Analysts Appear Cautious About Growth Rate at Juniper Networks

By Ed Silverstein June 14, 2012

Juniper Networks may be trying to present itself as a technology innovator, but industry analysts are expressing caution about the company’s future growth over the next few years, according to media reports.

The recent news on the company comes as the networking sector may start to see a period of “softening growth,” with companies such as Juniper Networks and Cisco Systems predicting a slower rate of expansion in the coming years, according to a report from The Wall Street Journal.

On Tuesday, Juniper lowered its projected revenue growth to between 9 and 12 percent for between 2013 and 2016. That is a significant drop from earlier projections of as much as 20 percent.

The reasons for the pared-down projections come from global economic conditions which may result in less IT spending. There is also an increase in competition from rivals.
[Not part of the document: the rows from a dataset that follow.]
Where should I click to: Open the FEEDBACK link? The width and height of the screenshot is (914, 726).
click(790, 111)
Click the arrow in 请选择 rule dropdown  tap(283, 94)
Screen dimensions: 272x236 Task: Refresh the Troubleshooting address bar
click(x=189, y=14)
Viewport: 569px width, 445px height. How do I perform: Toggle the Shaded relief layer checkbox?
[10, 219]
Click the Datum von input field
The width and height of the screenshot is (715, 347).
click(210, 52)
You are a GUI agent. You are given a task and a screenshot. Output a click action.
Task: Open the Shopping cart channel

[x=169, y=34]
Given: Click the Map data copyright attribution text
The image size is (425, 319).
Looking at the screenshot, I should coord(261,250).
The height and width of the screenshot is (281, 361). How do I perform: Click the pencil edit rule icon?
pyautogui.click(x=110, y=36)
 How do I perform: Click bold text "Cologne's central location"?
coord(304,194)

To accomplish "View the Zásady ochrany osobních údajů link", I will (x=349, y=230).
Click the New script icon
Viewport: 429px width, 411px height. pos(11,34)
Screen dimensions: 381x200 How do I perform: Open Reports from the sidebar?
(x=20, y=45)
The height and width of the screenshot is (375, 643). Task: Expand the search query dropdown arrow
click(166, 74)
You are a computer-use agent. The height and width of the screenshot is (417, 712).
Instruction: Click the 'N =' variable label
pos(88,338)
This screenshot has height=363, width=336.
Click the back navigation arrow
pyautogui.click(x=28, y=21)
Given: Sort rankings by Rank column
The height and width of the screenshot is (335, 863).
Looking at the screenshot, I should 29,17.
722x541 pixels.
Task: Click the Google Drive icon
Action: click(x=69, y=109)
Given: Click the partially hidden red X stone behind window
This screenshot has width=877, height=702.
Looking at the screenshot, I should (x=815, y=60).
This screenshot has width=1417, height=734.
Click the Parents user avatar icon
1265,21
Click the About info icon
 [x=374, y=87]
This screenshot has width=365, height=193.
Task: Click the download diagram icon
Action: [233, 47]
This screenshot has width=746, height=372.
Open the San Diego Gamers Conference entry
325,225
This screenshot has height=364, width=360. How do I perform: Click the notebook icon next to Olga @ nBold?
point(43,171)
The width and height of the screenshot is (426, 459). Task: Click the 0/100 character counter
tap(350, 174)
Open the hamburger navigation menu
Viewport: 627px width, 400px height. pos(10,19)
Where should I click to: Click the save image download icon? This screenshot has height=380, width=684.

Smaller companies, such as Palo Alto Networks, a firewall provider, is an example of the kind of competitors that Juniper faces.

In looking at the new revenue projections, BMO Capital Markets analyst Tim Long said even they will be “challenging.” Juniper was able to increase its share in the switching market but lost market share in many other areas, he added.

“We continue to see downside risk to revenue growth – based on caution on routing market growth and market share headwinds,” Nomura Securities analyst Stuart Jeffrey was quoted by The StreetInsider about Juniper. "New targets remain above our current estimates for FY13 and FY14. We believe that many investors will continue to see targets as optimistic, raising the risk of further cuts to targets in the next year or two.”

Juniper Networks tried to offer a positive light during an analysts conference held earlier this week which promoted product strength and innovation – among other attributes.

A year ago, Stifel Nicolaus analyst Sanjiv Wadhwani told clients in a note that Juniper had a "slow start" for the quarter ending in June 2011 “both on the service provider and enterprise side."

“All products are weak," except the company's MX edge routers, he said at the time.

MarketWatch reported that last year’s challenges faced by Juniper were being in part blamed on the earthquake in Japan. Juniper's earnings dropped as a result of lower demand since at least last June, WSJ reported.

This week, Juniper announced a new stock repurchase program which will let the company buy up to $1 billion of its common stock, according to a report on TechZone360. An earlier $1-billion stock repurchase program was approved in 2010. As of March 31, there was about $162.2 million of remaining funds available from the 2010 stock repurchase fund.

The company also announced on Thursday that it will partner with the US Ignite initiative. Juniper Networks will also be appointed to the US Ignite Board and will help develop a strategy for the public-private initiative. US Ignite will focus on 60 applications related to ultra-fast networks over the next five years. They involve different sectors such as education, workforce development, advanced manufacturing, health IT, transportation, public safety and clean energy.

"Network advances are opening up a world of new possibilities, and US Ignite will serve to mobilize innovation that takes full advantage of increased capabilities, bandwidth and speed,” said Stefan Dyckerhoff, executive vice president, Platform Systems Division, Juniper Networks. “Juniper is excited about its role in helping drive long-term strategy and program direction for US Ignite, with the end goal of fostering collaboration between industries.”